В позапрошлом году у меня в планах было написать курсовую работу о связи колдовства и женоненавистничества в литературе. Казалось, Дэллоуэй – идеальное место для этого, те самые стены, уходящие в темное прошлое. Подобно научному деятелю, я со всей объективностью изучала историю жизни и смерти ведьм Дэллоуэя, пока прошлое не вылезло из пергамента и чернил, чтобы своими пальцами придушить меня.

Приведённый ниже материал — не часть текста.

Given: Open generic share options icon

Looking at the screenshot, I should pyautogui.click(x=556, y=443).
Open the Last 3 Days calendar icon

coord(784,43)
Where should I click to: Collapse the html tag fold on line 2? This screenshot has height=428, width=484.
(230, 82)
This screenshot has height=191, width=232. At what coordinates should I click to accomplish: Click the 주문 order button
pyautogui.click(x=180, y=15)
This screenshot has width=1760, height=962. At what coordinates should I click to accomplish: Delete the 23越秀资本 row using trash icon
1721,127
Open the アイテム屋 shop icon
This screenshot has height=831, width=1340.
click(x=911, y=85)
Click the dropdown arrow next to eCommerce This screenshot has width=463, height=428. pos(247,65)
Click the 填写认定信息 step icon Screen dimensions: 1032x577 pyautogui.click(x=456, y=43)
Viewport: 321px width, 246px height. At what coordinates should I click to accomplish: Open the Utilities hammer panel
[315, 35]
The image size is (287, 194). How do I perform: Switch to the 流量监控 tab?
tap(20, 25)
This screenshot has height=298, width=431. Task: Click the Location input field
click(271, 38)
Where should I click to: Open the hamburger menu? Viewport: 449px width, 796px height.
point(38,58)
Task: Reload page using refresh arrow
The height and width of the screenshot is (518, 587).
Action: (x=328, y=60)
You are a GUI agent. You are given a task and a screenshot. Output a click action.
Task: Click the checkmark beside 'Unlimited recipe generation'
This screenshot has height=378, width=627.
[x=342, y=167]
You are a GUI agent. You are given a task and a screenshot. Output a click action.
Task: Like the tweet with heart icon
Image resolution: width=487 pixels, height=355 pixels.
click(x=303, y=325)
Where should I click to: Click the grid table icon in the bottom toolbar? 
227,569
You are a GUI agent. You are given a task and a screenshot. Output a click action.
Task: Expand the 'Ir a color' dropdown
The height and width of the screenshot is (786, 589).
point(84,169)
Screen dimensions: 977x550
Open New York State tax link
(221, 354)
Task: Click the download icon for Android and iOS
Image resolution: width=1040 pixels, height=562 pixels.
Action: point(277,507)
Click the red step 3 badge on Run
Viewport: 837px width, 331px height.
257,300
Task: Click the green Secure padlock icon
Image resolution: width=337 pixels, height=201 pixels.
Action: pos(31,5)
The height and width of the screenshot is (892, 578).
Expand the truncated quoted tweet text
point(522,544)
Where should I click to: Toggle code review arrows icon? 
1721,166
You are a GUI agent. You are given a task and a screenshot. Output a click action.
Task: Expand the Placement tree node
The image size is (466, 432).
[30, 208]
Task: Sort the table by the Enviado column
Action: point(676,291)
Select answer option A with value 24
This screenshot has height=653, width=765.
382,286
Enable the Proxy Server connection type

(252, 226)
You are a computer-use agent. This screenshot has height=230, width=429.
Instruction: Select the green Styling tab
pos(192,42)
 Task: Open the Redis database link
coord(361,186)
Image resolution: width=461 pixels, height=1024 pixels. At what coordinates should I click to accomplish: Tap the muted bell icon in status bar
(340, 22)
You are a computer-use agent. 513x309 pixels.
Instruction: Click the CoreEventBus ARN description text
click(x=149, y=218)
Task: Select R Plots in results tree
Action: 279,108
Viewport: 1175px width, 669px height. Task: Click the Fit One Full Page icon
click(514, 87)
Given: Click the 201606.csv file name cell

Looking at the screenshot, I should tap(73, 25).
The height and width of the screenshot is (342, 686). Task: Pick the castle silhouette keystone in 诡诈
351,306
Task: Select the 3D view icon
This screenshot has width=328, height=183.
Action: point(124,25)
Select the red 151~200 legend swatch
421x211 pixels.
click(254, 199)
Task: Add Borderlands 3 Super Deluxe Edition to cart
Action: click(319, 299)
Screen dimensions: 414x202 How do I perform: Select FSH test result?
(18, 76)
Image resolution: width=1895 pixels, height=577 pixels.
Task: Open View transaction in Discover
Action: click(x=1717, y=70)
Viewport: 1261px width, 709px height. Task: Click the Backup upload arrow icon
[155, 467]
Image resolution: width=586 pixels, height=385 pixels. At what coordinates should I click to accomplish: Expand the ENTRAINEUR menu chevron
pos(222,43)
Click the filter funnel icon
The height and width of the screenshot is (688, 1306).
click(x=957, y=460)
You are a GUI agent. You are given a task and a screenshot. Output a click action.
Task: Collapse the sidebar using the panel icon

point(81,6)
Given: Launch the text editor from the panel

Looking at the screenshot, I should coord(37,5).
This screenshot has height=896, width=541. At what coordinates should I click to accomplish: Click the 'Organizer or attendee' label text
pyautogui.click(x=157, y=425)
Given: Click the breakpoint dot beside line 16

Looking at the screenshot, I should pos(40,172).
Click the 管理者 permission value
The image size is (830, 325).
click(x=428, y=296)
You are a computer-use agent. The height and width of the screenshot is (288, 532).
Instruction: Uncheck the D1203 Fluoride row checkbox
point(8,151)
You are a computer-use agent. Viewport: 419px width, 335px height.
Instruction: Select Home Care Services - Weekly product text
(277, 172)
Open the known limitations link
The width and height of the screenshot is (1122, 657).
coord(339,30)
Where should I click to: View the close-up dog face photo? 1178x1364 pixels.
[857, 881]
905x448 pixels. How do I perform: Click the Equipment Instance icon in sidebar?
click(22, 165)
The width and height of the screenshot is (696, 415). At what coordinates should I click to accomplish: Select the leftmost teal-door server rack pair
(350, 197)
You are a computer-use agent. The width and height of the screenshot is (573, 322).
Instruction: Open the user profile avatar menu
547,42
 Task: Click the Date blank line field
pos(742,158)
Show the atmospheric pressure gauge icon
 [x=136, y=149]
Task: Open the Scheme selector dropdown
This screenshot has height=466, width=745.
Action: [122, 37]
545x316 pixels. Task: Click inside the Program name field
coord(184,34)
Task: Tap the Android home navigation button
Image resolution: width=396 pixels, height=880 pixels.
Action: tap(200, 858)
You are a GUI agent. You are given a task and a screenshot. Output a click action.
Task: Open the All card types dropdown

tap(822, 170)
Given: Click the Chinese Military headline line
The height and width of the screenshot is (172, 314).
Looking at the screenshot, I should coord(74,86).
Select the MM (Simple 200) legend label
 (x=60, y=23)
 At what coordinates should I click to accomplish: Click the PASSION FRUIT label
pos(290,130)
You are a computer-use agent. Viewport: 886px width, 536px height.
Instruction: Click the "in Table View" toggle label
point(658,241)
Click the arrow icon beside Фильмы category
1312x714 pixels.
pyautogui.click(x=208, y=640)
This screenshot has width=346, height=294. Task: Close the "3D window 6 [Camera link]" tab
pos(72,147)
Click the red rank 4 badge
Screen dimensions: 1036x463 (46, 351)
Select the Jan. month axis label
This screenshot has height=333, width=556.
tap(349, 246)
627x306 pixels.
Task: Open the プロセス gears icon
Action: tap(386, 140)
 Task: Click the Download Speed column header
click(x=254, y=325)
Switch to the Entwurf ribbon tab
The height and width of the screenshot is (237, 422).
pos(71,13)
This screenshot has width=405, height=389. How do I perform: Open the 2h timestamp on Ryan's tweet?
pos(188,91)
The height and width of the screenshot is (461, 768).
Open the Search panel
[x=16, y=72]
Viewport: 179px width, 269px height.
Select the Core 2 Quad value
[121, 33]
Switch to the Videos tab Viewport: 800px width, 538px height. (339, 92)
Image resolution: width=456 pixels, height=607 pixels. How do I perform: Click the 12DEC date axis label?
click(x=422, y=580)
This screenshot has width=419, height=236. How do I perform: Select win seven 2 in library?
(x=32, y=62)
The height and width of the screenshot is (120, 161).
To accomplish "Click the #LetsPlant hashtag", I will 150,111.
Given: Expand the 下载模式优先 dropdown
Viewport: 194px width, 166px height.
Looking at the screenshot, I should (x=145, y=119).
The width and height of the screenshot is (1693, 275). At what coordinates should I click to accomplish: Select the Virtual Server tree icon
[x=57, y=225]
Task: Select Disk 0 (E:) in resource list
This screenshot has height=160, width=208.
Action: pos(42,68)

– Тебе повезло, что тебя поселили в Годвин с первого раза, – говорит Леони в сторону Эллис, ловко обходя животрепещущую тему. – Кандидатов на место всегда много. Большинство не проходят отбор, пока не дойдут до старших курсов.
– Я всего лишь на третьем, – добавляет Клара, но все молчат.
Я же борюсь с желанием сказать: «Я тоже была».
– Вам не говорили, что все ведьмы умерли здесь, в Годвин-хаус? – интересуется Эллис, закуривая вновь. Запах дыма, едкий как горелая плоть, пропитывает воздух.
Сил нет находиться здесь.
Я отодвигаю стул и встаю.
– Думаю, я пойду спать. Приятно было познакомиться со всеми вами.
Девушки устремляют взгляды на меня, поэтому я вынужденно улыбаюсь: воспитанная девочка из хорошей семьи. Эллис выдыхает дым в потолок.
Я поднимаюсь в свою темную комнату, возвращаясь к ее знакомым очертаниям, отчетливо осознав свое поражение.
Карты таро до сих пор лежат на моей кровати. Я хватаю колоду, убираю ее обратно в тайник и закрываю плинтусом дыру.
Вот я дура. Стану я еще когда-нибудь ими пользоваться. Это не колдовство, но сродни ему. И тут я вспоминаю ворчание доктора Ортеги о нескончаемых заблуждениях и скорби. Но магии нет. Я не сумасшедшая. И я уже больше не скорблю.